Windsor, N.S., food bank sees need increase considerably since summer
WINDSOR, NS — Increasing food prices amid a worldwide pandemic has made keeping the shelves stocked at the Matthew 25 Windsor and District Food Bank a considerable challenge.
That’s why Ashley Hingley, a representative with the local food bank, is so grateful for community-led fundraisers like the one held Dec. 11 outside Sobeys in Windsor.
“To have the RCMP and Victims Services show their support for what we do, it’s very humbling,” Hingley said of the recent Stuff a Cruiser event. “It means everything to us. It means that we can feed more people.”
const. Ian Murphy of the West Hants Regional RCMP said it was wonderful to see the generosity. It was his first time participating in the Stuff a Cruiser event, which has been running for about a decade in the area.
“I live here; I work here. The people that are in the town and in the community of Hants County, their well-being is important to me,” said Murphy. “When I can come here and contribute in some small way for those that are unfortunate or down on their luck, absolutely I’ll do that. I enjoy that.”
Representatives with Victim Services, the Royal Canadian Mounted Police and the Matthew 25 Windsor and District Food Bank volunteered their time at a Stuff a Cruiser fundraiser in Windsor Dec. 11. All money raised, as well as food donations, went towards helping people in need. Pictured are, from left, Michelle Peach, Bonnie Cookson, Const. Ian Murphy, Heather Clarke, Safety Bear, Const. Kate Sansom, and Ashley Hingley. – Carole Morris-Underhill
In 2019, the food bank helped about 50 clients weekly. Hingley said the need continues to grow as more people are impacted by stagnant wages and COVID-19-related circumstances.
“We’re averaging four to five new families a week and we’re open two days a week. It’s been like that for about six months,” said Hingley.
“I think a lot of it has to do with the price of groceries — it has gone up.”
The 12th edition of Canada’s Food Price Report, an annually produced report published by Dalhousie University and the University of Guelph, predicts Canadians will be paying even more for the basic necessities in 2022. Overall, costs are forecast to increase by five to seven per cent , particularly for items involving dairy, vegetables and baked goods.
Food bank staff and volunteers are worried about the predicted rise in costs.
“Wages have not gone up, but the price of food has gone up,” Hingley said.
And with income-replacement programs, like the federal Canada Emergency Response Benefit (CERB), finished, she noted more people are finding it harder to make ends meet.
“Now, the mandate to be vaccinated for certain jobs has people losing their jobs. People who have never, ever had to use a food bank have to use it now because they just can’t afford it.”
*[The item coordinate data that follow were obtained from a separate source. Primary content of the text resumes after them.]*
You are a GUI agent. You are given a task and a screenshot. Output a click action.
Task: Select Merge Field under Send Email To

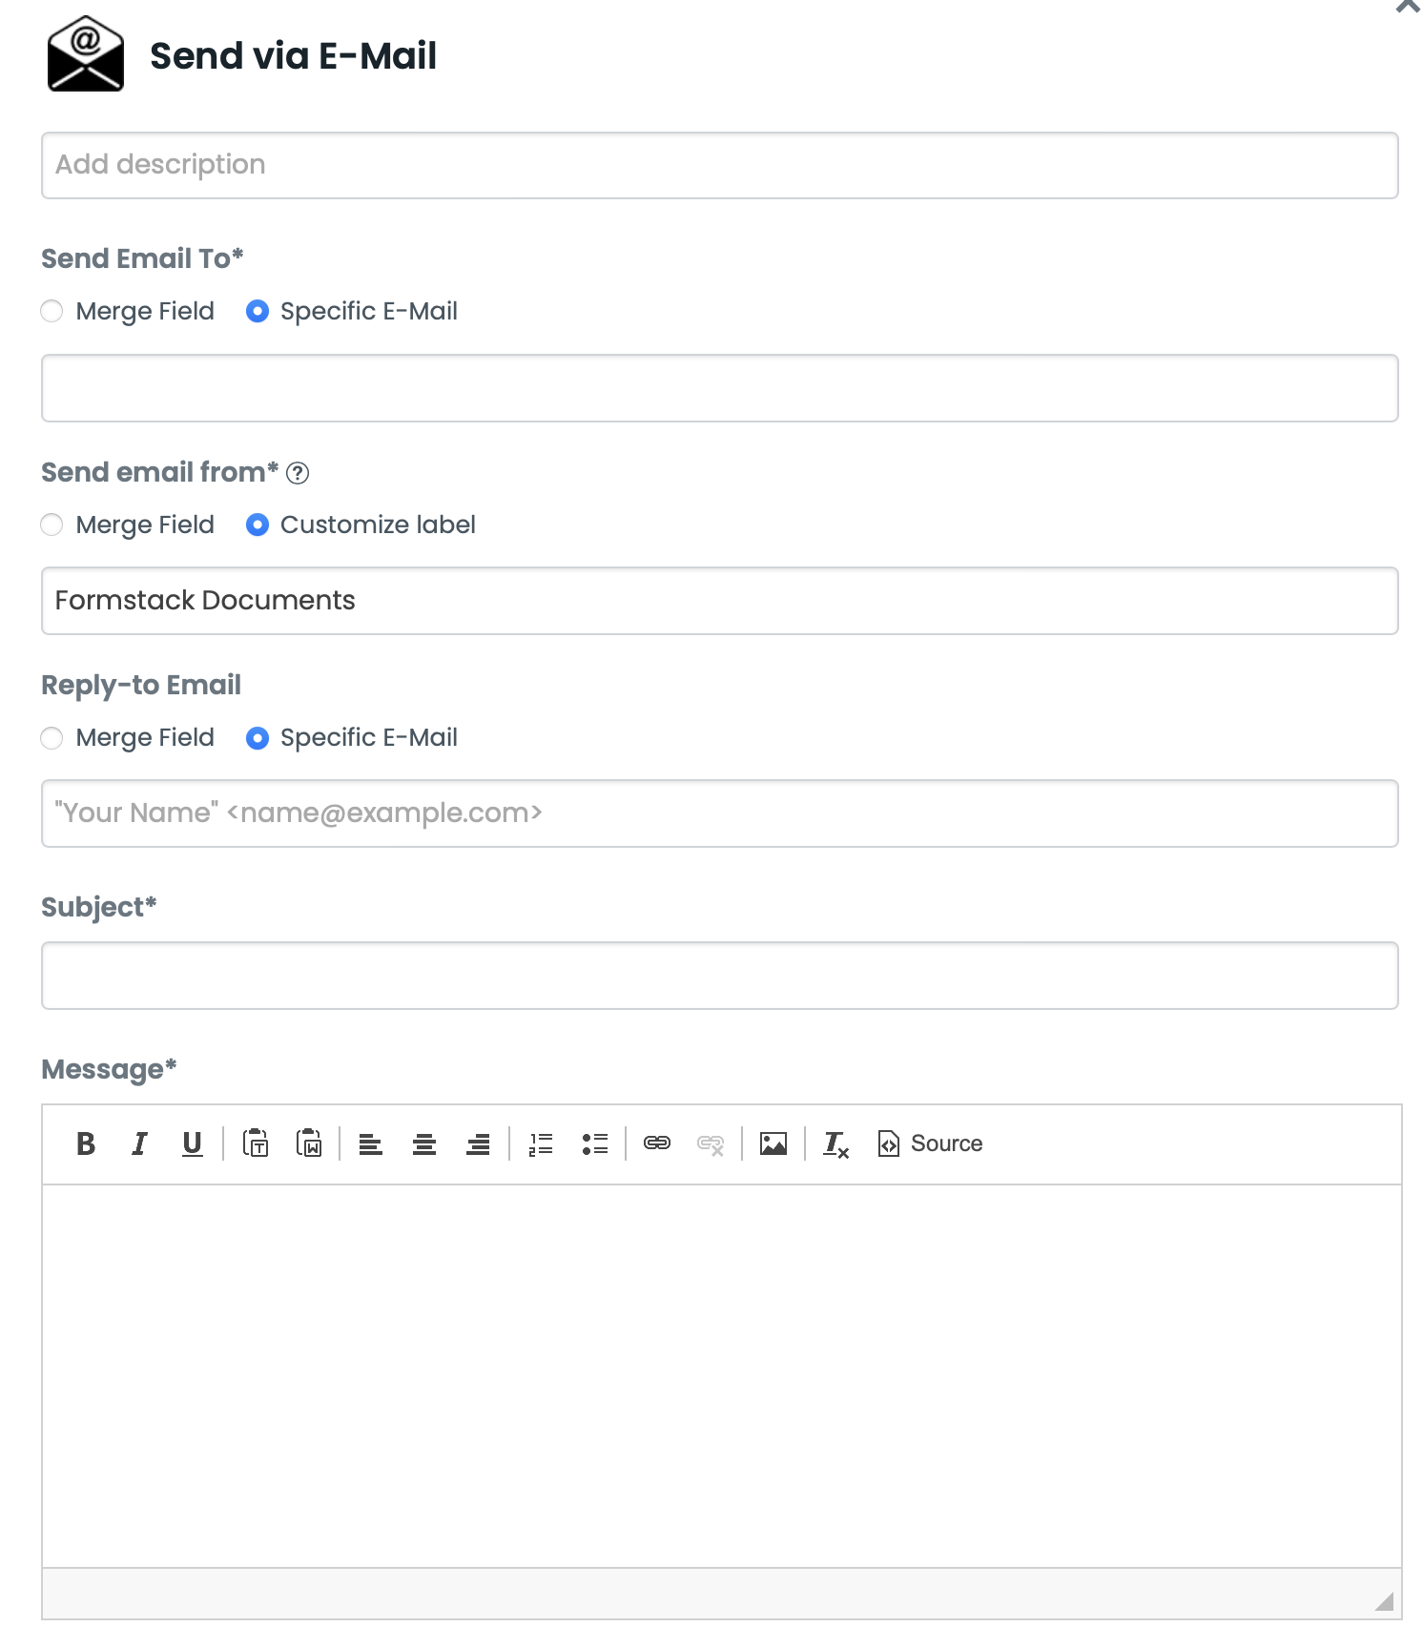pos(52,312)
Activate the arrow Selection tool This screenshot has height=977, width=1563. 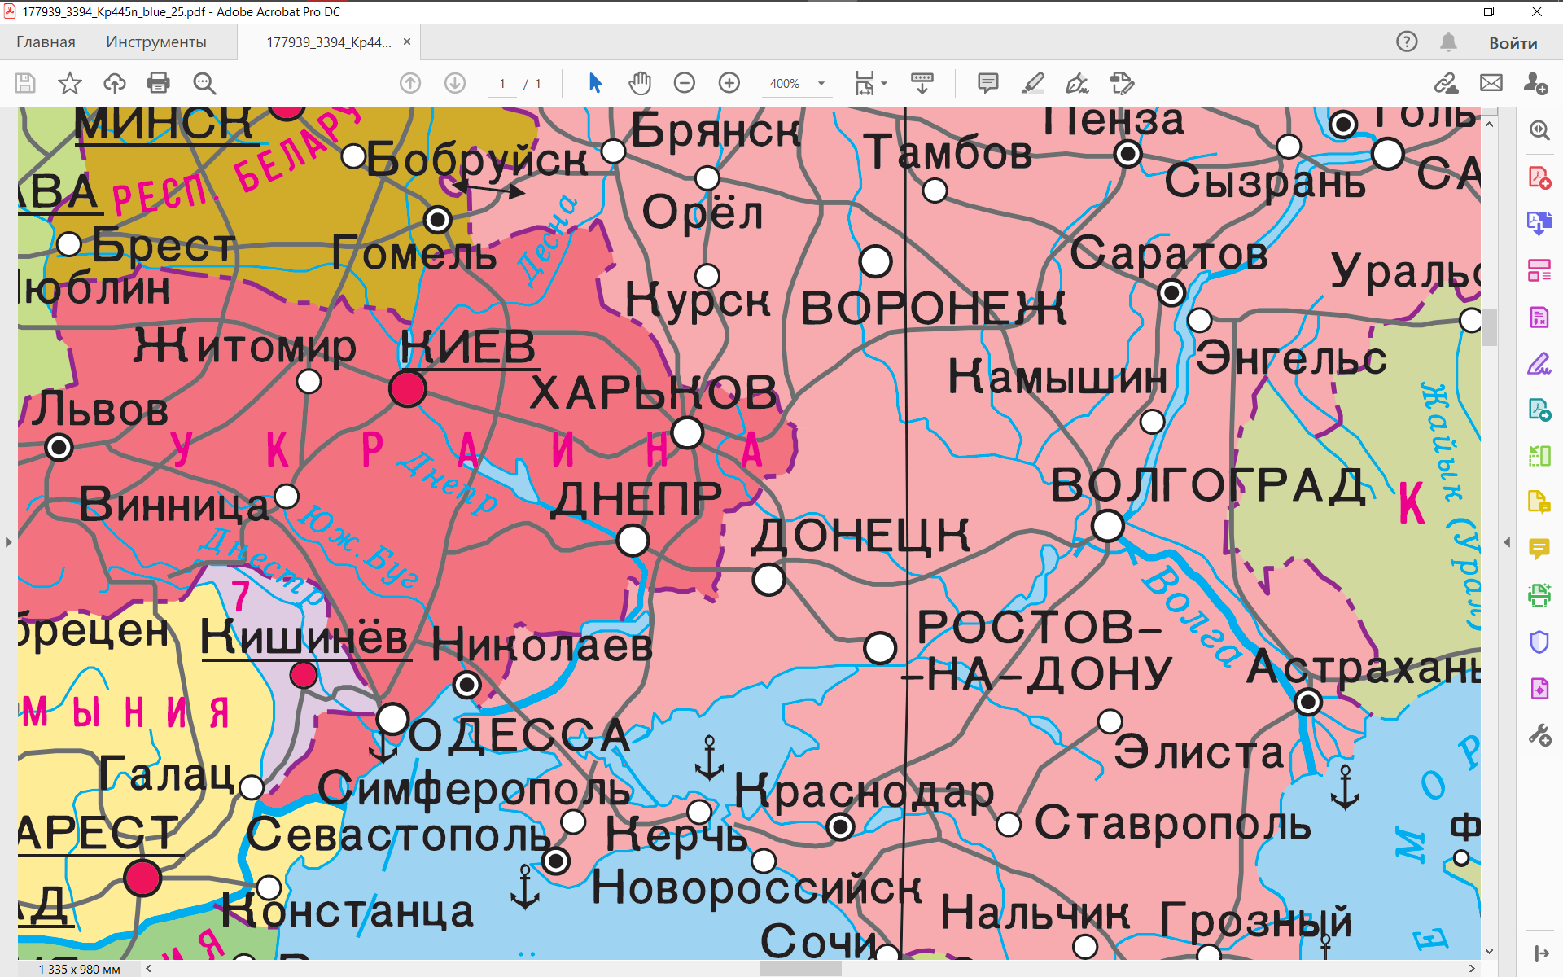point(595,83)
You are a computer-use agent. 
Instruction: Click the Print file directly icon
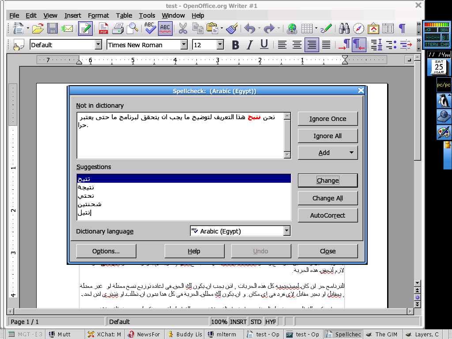tap(117, 29)
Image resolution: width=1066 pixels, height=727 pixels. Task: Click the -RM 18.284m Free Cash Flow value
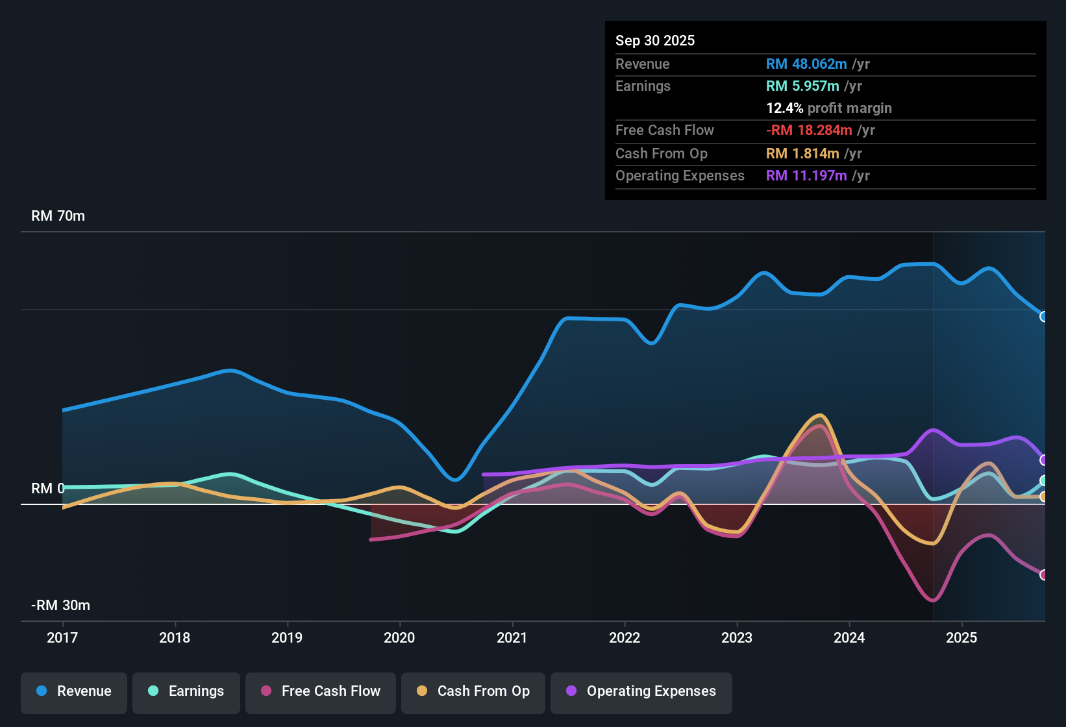click(x=809, y=130)
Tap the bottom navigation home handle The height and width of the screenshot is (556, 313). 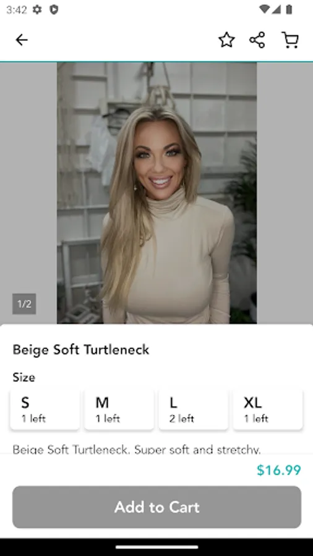pyautogui.click(x=157, y=547)
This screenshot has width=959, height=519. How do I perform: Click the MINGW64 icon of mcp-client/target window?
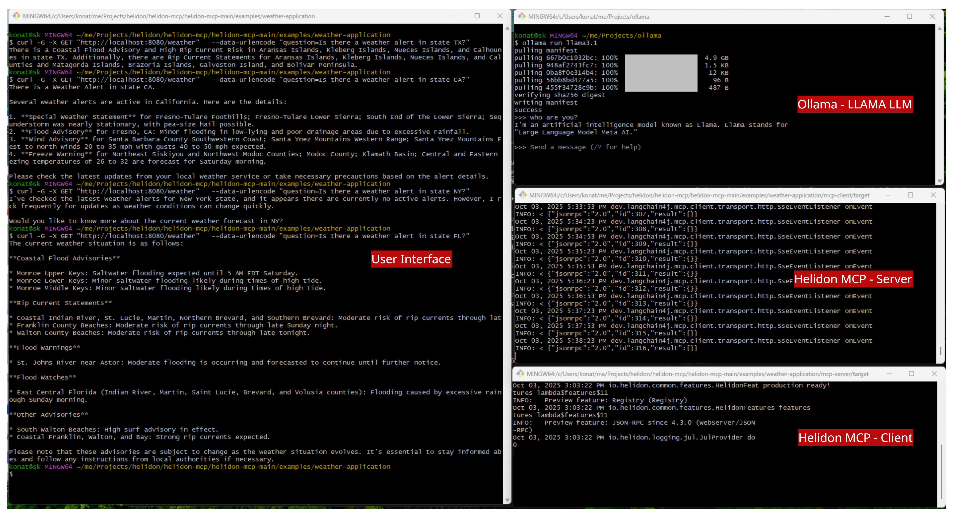click(x=523, y=195)
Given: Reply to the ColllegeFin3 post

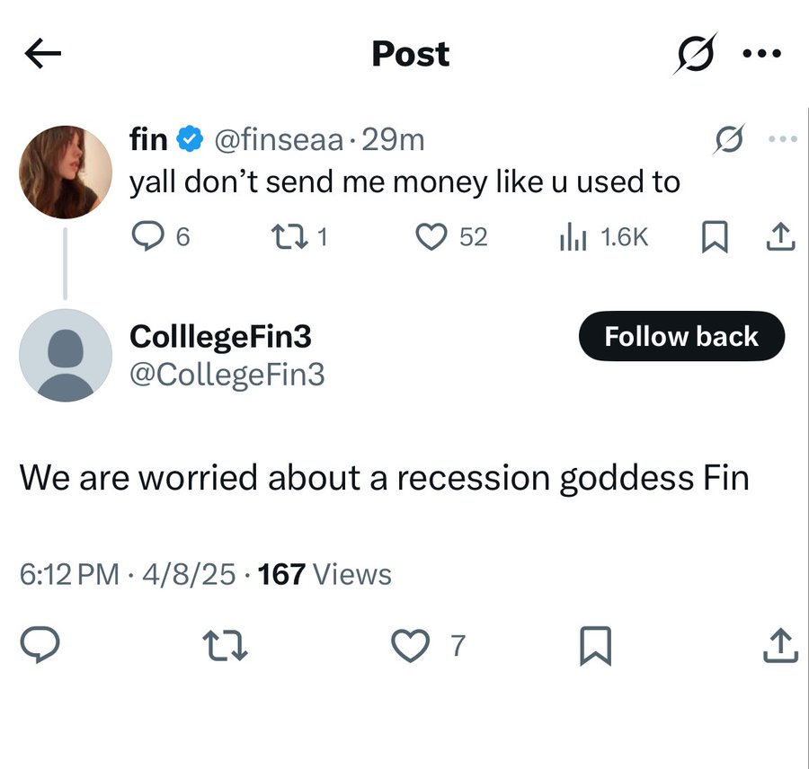Looking at the screenshot, I should click(40, 644).
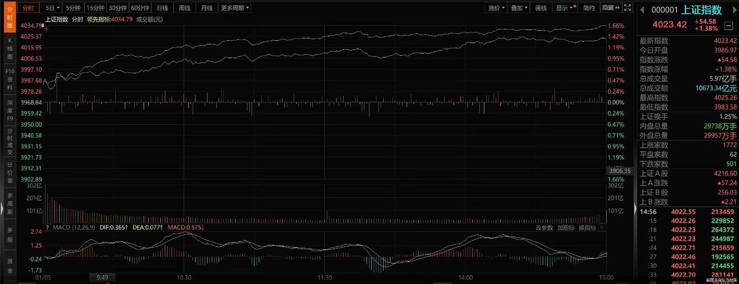The height and width of the screenshot is (284, 739).
Task: Click the MACD help question mark
Action: pos(47,228)
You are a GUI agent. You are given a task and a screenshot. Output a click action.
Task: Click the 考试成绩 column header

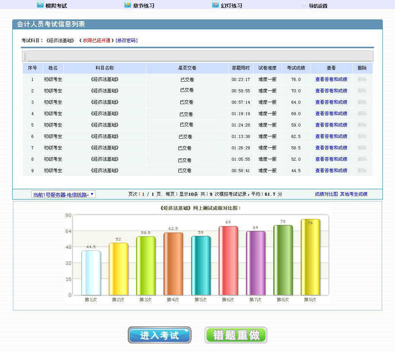coord(296,68)
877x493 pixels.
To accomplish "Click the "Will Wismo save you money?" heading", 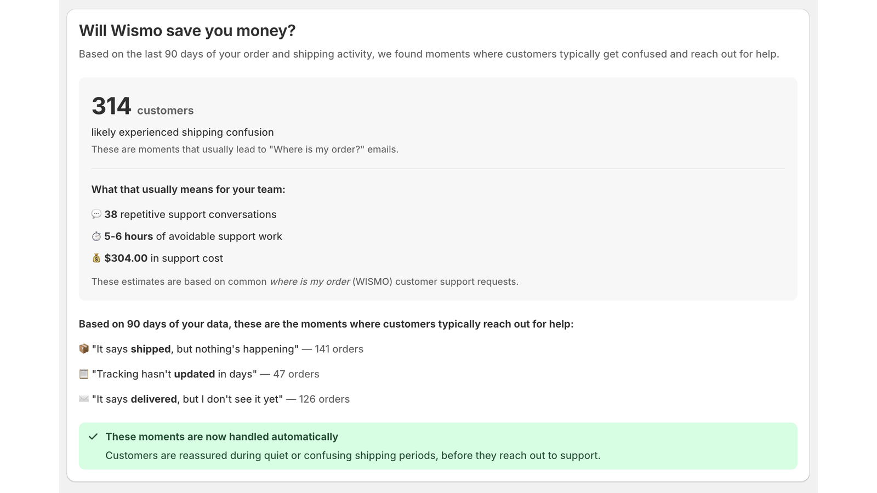I will (187, 31).
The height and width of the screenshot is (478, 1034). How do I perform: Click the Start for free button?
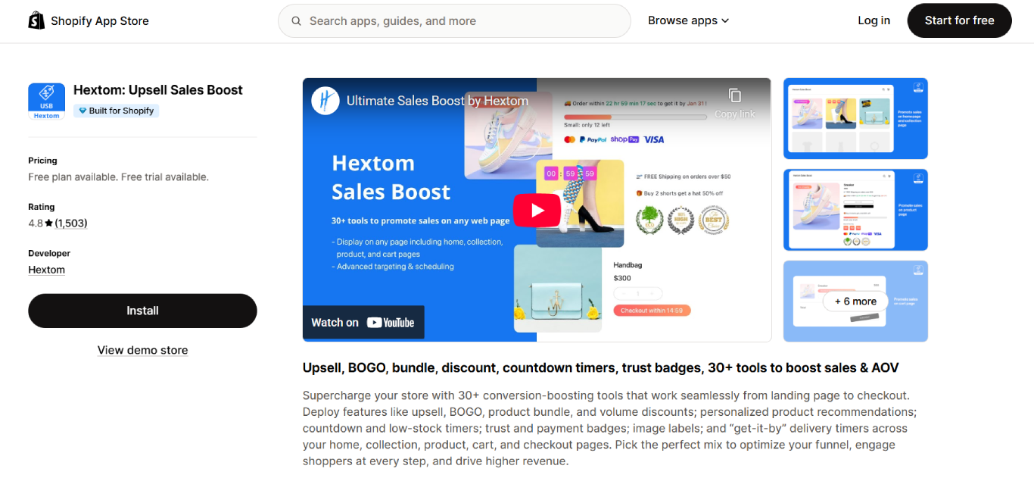click(959, 20)
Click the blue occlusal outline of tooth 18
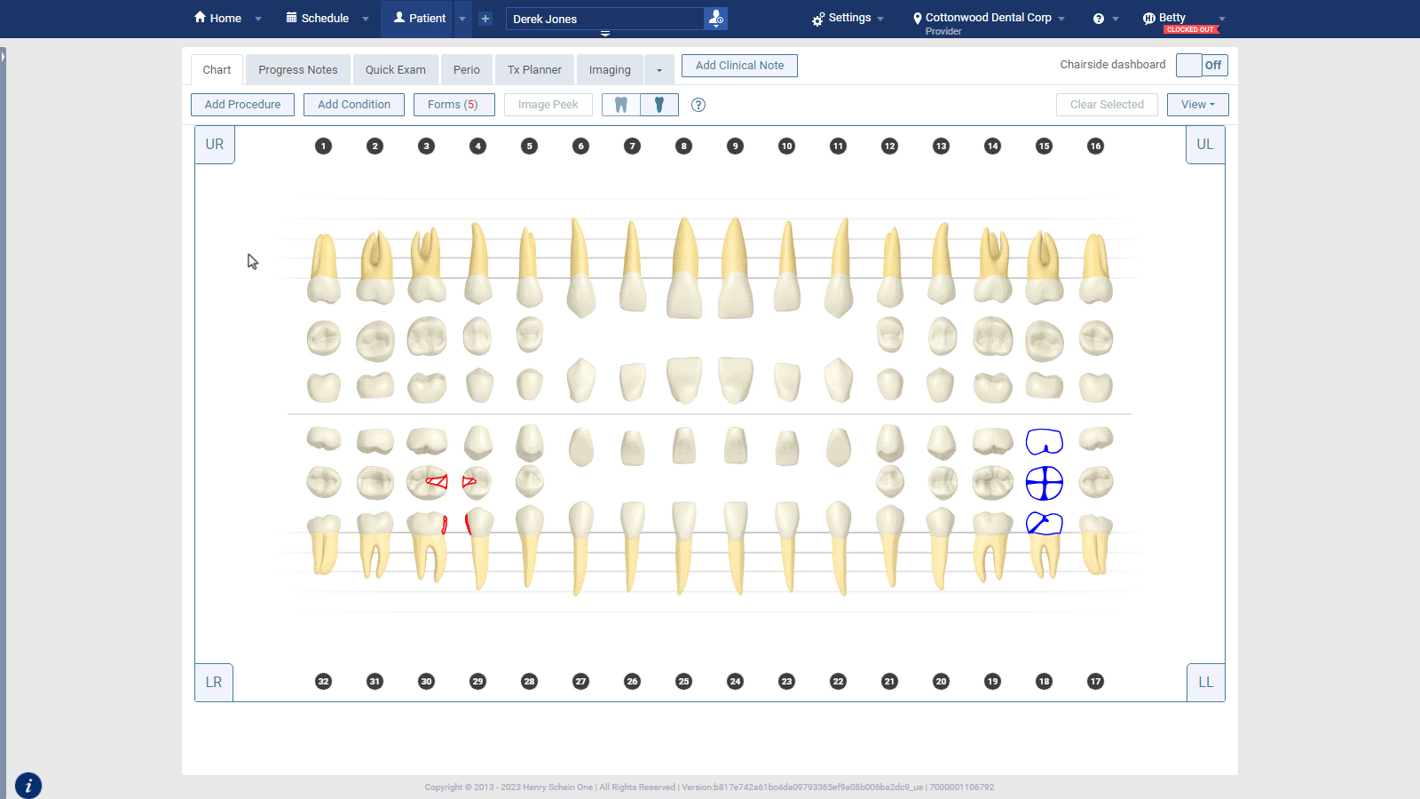1420x799 pixels. click(1044, 483)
Hingley said despite the financial challenges everyone is facing, the community has been very generous, donating pantry staples to help the food bank serve the growing demand. Still, that need is increasing weekly.
“The need has just gotten so much greater over the last couple of years to the point that we’re not getting as much donations as we used to and it limits us to what we’re able to give out,” she said.
Peter Armstrong picked up some extra peanut butter when he went grocery shopping at Sobeys and donated it during the Stuff a Cruiser fundraiser Dec. 11. Pictured with him are RCMP Const. Ian Murphy and Safety Bear. – Carole Morris-Underhill
“With the price of everything, people are having a hard time feeding their own family let alone having to come and donate something to us to help feed other families. It’s not just our food bank, it’s all food banks all over Canada right now. The need is so great.”
About 40,000 Nova Scotians access a food bank in the run of a year.
NEED TO KNOW
Details about the Matthew 25 Windsor and District Food Bank.
Where: 10 Sanford Dr., in the West Hants Industrial Park.
Hours: Tuesdays and Thursdays, noon until 3 pm
Why: To help feed people and families living in West Hants that are in need. Monetary donations as well as non-perishable food items are welcome.